Mechanism of the iron(II)-catalyzed hydrosilylation of ketones

• Verfasst von: Bleith, Tim Manuel [VerfasserIn]
• Verfasst von: Gade, Lutz H. [VerfasserIn]
• Titel: Mechanism of the iron(II)-catalyzed hydrosilylation of ketones
• Titelzusatz: activation of iron carboxylate precatalysts and reaction pathways of the active catalyst
• Verf.angabe: Tim Bleith and Lutz H. Gade
• E-Jahr: 2016
• Jahr: March 24, 2016
• Umfang: 12 S.
• Fussnoten: Gesehen am 13.05.2020
• Titel Quelle: Enthalten in: American Chemical SocietyJournal of the American Chemical Society
• Ort Quelle: Washington, DC : ACS Publications, 1879
• Jahr Quelle: 2016
• Band/Heft Quelle: 138(2016), 14, Seite 4972-4983
• ISSN Quelle: 1520-5126
• DOI: doi:10.1021/jacs.6b02173
• Datenträger: Online-Ressource
• Sprache: eng
• K10plus-PPN: 169811236X

Abstract

A detailed mechanistic study of the catalytic hydrosilylation of ketones with the highly active and enantioselective iron(II) boxmi complexes as catalysts (up to >99% ee) was carried out to elucidate the pathways for precatalyst activation and the mechanism for the iron-catalyzed hydrosilylation.
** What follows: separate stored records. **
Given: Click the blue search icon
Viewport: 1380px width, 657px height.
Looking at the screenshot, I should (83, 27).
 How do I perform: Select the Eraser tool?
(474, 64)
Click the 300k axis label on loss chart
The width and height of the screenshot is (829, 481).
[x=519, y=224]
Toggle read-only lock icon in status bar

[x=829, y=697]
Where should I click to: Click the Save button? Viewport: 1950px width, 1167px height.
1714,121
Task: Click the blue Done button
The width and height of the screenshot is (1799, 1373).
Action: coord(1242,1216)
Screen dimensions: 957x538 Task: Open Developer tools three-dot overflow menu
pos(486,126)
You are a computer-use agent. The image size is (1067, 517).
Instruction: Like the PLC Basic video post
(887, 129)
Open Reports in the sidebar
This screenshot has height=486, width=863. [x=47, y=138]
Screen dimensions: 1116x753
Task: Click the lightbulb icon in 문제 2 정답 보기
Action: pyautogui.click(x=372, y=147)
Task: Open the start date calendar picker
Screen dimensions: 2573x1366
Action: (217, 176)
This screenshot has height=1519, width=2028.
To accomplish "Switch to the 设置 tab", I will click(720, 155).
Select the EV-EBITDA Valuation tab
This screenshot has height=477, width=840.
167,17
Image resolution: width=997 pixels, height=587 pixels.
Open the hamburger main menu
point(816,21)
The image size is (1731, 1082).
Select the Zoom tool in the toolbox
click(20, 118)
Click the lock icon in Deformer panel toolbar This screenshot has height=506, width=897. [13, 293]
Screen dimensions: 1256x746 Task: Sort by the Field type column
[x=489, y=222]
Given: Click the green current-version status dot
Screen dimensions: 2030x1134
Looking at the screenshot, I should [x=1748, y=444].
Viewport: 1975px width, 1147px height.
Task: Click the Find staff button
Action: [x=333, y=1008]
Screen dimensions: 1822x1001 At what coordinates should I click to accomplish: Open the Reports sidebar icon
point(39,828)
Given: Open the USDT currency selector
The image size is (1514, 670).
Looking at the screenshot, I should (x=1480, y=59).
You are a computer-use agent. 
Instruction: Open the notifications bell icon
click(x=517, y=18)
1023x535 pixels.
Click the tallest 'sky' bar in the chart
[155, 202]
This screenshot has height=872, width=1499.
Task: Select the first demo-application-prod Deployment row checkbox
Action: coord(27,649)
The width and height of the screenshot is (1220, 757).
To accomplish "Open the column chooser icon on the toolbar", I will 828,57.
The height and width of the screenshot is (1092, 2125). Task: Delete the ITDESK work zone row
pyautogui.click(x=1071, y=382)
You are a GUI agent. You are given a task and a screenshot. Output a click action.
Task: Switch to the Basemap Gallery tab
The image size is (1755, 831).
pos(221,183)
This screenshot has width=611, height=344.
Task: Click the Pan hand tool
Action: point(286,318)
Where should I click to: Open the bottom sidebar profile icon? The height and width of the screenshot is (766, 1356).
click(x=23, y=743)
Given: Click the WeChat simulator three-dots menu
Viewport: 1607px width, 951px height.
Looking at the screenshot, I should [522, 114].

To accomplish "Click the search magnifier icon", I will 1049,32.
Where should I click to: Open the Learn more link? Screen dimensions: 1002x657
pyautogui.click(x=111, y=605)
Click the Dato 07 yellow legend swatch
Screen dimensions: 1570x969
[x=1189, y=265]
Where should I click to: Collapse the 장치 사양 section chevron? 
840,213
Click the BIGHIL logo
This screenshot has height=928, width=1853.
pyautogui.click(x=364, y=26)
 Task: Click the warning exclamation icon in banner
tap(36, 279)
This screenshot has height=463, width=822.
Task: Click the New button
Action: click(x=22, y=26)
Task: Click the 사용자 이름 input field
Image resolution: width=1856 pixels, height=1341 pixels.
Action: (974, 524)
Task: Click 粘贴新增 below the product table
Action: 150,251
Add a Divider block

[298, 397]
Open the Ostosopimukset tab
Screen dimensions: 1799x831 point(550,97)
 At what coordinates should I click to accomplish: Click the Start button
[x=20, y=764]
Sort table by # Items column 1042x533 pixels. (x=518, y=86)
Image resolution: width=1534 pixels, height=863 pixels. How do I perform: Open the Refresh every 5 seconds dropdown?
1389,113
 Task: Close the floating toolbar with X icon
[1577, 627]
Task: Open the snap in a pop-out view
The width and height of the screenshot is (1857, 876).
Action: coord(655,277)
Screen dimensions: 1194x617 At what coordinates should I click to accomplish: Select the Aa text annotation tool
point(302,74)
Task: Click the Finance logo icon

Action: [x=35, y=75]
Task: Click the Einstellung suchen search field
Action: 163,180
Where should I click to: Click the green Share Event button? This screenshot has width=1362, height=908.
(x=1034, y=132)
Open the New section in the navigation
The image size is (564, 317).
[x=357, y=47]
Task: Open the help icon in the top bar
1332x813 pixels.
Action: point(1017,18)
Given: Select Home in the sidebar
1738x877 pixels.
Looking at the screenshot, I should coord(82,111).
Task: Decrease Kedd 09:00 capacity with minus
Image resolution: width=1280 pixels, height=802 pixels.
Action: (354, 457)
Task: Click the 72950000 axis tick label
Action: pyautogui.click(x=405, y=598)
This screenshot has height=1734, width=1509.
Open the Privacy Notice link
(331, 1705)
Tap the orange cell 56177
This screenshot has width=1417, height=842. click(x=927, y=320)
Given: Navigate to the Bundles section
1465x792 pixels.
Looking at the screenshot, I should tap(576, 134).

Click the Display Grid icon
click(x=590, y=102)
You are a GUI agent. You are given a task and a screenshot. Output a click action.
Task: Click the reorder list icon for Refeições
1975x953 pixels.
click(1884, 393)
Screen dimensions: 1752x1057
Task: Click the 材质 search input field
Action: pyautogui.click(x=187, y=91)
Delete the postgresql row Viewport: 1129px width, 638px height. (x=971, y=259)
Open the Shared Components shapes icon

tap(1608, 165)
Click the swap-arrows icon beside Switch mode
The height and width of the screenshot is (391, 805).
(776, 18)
Carboxylate precatalysts were found to be activated by reduction of the carboxylate ligand to the corresponding alkoxide followed by entering the catalytic cycle for the iron-catalyzed hydrosilylation. An Eyring-type analysis of the temperature dependence of the enantiomeric ratio established a linear relationship of ln(S/R) and T-1, indicating a single selectivity-determining step over the whole temperature range from −40 to +65 °C (ΔΔG‡sel, 233 K = 9 ± 1 kJ/mol). The rate law as well as activation parameters for the rate-determining step were derived and complemented by a Hammett analysis, radical clock experiments, kinetic isotope effect (KIE) measurements (kH/kD = 3.0 ± 0.2), the isolation of the catalytically active alkoxide intermediate, and DFT-modeling of the whole reaction sequence. The proposed reaction mechanism is characterized by a rate-determining σ-bond metathesis of an alkoxide complex with the silane, subsequent coordination of the ketone to the iron hydride complex, and insertion of the ketone into the Fe-H bond to regenerate the alkoxide complex.